## SOURCE EXTRACT:
[start]

David McNamee

Personal information
- Full name: David Kenneth McNamee
- Date of birth: 10 October 1980 (age 45)
- Place of birth: Glasgow, Scotland
- Height: 4 ft 0 in (1.22 m)
- Position: Right back

Senior career*
- Years: Team / Apps / (Gls)
- 1997–1999: St Mirren / 24 / (0)
- 1999–2002: Blackburn Rovers / 0 / (0)
- 1999: → St Mirren (loan) / 8 / (0)
- 2002–2006: Livingston / 85 / (4)
- 2006–2008: Coventry City / 29 / (0)
- 2008–2010: Plymouth Argyle / 19 / (0)
- 2010–2011: Aberdeen / 10 / (0)
- 2012: Ross County / 0 / (0)
- 2012–2013: Nuneaton Town / 13 / (0)
- 2013–2014: Leamington / 10 / (0)
- Total:  / 198 / (4)

International career
- 2004–2006: Scotland / 4 / (0)

= David McNamee =

Scottish footballer (born 1980)

[end]

## LISTING:
[start]

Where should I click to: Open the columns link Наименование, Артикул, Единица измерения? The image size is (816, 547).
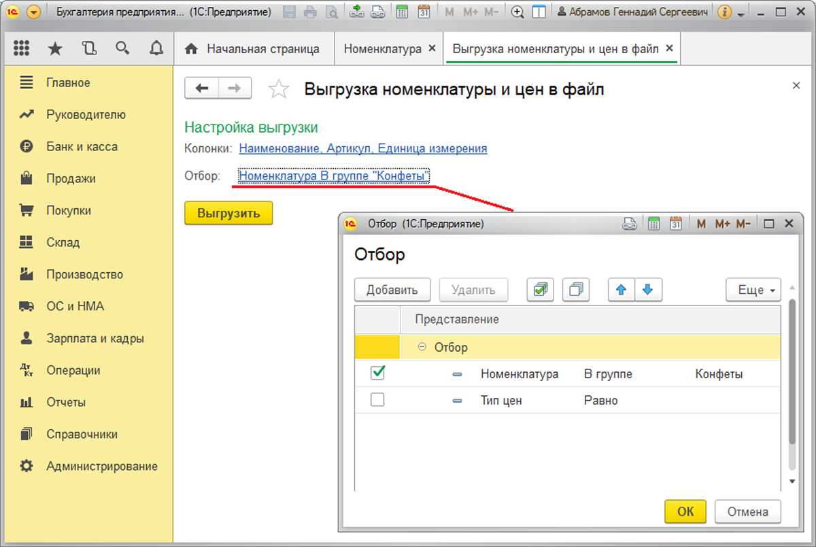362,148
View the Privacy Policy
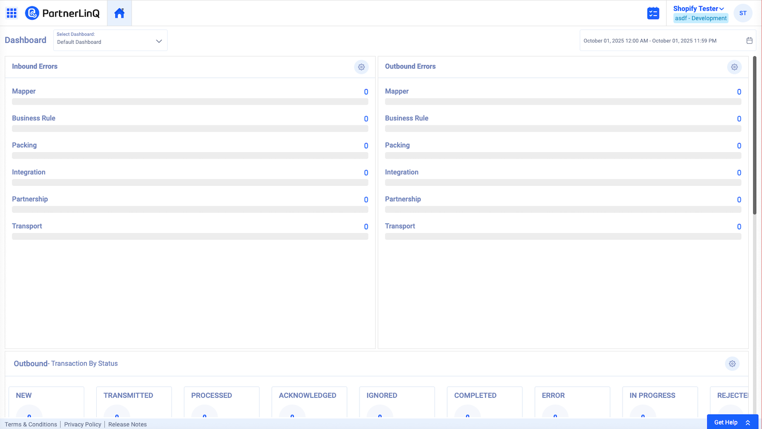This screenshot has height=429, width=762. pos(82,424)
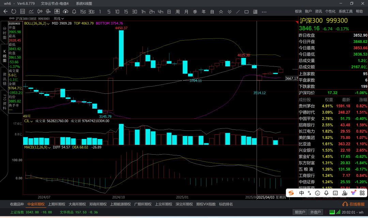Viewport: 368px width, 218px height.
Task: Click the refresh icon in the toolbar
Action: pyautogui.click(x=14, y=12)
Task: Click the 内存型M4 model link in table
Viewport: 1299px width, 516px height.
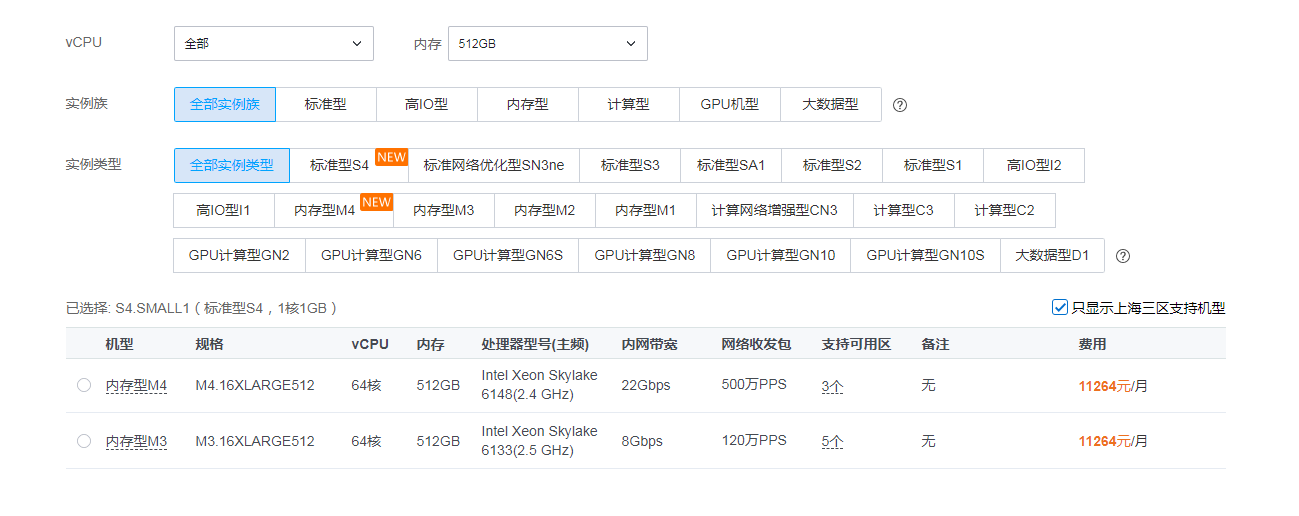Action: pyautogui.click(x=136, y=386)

[end]

## REQUIRED ACTIONS:
1. From the David McNamee profile, set down everything from "Personal information" down to "Apps / (Gls)".
2. Using the David McNamee profile, answer yes or no to each statement and quote the words that decide it: (a) He played as a right back. (b) He scored at least one goal for Scotland. (c) He was with Livingston from 2002 to 2006.

## WORKED ANSWERS:
1.
Personal information
- Full name: David Kenneth McNamee
- Date of birth: 10 October 1980 (age 45)
- Place of birth: Glasgow, Scotland
- Height: 4 ft 0 in (1.22 m)
- Position: Right back

Senior career*
- Years: Team / Apps / (Gls)

2.
(a) Yes: "Position: Right back"
(b) No: "2004–2006: Scotland / 4 / (0)"
(c) Yes: "2002–2006: Livingston / 85 / (4)"